Could you copy every line of the listing below word for word, keeping all characters, spacing, and line breaks unchanged?

[[ MATERIAL FOR THE TASK, beginning ]]

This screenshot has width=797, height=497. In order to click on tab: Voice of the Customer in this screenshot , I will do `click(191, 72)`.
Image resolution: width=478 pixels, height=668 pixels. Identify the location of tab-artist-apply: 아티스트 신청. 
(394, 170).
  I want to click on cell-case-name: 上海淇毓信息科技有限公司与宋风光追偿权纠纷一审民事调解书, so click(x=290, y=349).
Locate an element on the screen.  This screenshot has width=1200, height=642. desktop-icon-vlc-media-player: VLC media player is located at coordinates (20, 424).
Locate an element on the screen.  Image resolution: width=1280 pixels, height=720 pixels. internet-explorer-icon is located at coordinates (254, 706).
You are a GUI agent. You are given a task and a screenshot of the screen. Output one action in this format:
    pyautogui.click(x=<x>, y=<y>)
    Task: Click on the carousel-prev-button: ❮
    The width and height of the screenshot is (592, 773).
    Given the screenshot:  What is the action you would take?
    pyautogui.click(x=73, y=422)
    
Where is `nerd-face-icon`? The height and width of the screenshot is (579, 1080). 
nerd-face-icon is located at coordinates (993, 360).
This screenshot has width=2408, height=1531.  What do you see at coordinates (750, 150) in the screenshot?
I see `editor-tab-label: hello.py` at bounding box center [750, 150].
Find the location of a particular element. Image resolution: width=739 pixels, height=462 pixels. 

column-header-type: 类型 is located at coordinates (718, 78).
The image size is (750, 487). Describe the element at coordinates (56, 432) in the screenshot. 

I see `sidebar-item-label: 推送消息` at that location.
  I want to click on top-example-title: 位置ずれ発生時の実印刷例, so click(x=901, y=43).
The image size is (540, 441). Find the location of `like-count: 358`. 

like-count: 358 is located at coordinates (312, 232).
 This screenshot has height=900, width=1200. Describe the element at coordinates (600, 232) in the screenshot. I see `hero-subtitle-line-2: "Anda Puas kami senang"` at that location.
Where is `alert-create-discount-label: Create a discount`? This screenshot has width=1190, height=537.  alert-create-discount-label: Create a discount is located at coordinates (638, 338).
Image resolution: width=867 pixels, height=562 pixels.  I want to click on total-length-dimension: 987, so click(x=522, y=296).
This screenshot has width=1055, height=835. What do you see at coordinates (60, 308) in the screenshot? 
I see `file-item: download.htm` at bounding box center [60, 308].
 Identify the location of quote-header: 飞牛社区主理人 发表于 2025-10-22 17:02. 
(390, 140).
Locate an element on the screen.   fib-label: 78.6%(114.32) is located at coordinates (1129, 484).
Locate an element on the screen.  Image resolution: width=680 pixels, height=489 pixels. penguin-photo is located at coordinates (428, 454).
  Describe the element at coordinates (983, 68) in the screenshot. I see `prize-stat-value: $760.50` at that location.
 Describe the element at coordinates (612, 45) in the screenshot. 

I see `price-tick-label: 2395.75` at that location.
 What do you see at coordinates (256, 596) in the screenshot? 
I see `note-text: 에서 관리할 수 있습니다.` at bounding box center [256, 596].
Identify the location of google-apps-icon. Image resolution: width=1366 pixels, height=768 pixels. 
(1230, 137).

[[ MATERIAL FOR THE TASK, end ]]

:: WRITTEN RESPONSE ::
This screenshot has width=797, height=497. In order to click on tab: Voice of the Customer in this screenshot , I will do `click(191, 72)`.
Image resolution: width=478 pixels, height=668 pixels. Identify the location of tab-artist-apply: 아티스트 신청. 
(394, 170).
  I want to click on cell-case-name: 上海淇毓信息科技有限公司与宋风光追偿权纠纷一审民事调解书, so click(x=290, y=349).
Locate an element on the screen.  This screenshot has width=1200, height=642. desktop-icon-vlc-media-player: VLC media player is located at coordinates (20, 424).
Locate an element on the screen.  Image resolution: width=1280 pixels, height=720 pixels. internet-explorer-icon is located at coordinates (254, 706).
You are a GUI agent. You are given a task and a screenshot of the screen. Output one action in this format:
    pyautogui.click(x=<x>, y=<y>)
    Task: Click on the carousel-prev-button: ❮
    The width and height of the screenshot is (592, 773).
    Given the screenshot:  What is the action you would take?
    pyautogui.click(x=73, y=422)
    
Where is `nerd-face-icon`? The height and width of the screenshot is (579, 1080). 
nerd-face-icon is located at coordinates (993, 360).
This screenshot has width=2408, height=1531.  What do you see at coordinates (750, 150) in the screenshot?
I see `editor-tab-label: hello.py` at bounding box center [750, 150].
Find the location of a particular element. Image resolution: width=739 pixels, height=462 pixels. 

column-header-type: 类型 is located at coordinates (718, 78).
The image size is (750, 487). Describe the element at coordinates (56, 432) in the screenshot. 

I see `sidebar-item-label: 推送消息` at that location.
  I want to click on top-example-title: 位置ずれ発生時の実印刷例, so click(x=901, y=43).
The image size is (540, 441). Find the location of `like-count: 358`. 

like-count: 358 is located at coordinates (312, 232).
 This screenshot has height=900, width=1200. Describe the element at coordinates (600, 232) in the screenshot. I see `hero-subtitle-line-2: "Anda Puas kami senang"` at that location.
Where is `alert-create-discount-label: Create a discount`? This screenshot has width=1190, height=537.  alert-create-discount-label: Create a discount is located at coordinates (638, 338).
Image resolution: width=867 pixels, height=562 pixels.  I want to click on total-length-dimension: 987, so click(x=522, y=296).
This screenshot has width=1055, height=835. What do you see at coordinates (60, 308) in the screenshot? 
I see `file-item: download.htm` at bounding box center [60, 308].
 Identify the location of quote-header: 飞牛社区主理人 发表于 2025-10-22 17:02. 
(390, 140).
Locate an element on the screen.   fib-label: 78.6%(114.32) is located at coordinates (1129, 484).
Locate an element on the screen.  Image resolution: width=680 pixels, height=489 pixels. penguin-photo is located at coordinates (428, 454).
  Describe the element at coordinates (983, 68) in the screenshot. I see `prize-stat-value: $760.50` at that location.
 Describe the element at coordinates (612, 45) in the screenshot. 

I see `price-tick-label: 2395.75` at that location.
 What do you see at coordinates (256, 596) in the screenshot? 
I see `note-text: 에서 관리할 수 있습니다.` at bounding box center [256, 596].
Identify the location of google-apps-icon. Image resolution: width=1366 pixels, height=768 pixels. 
(1230, 137).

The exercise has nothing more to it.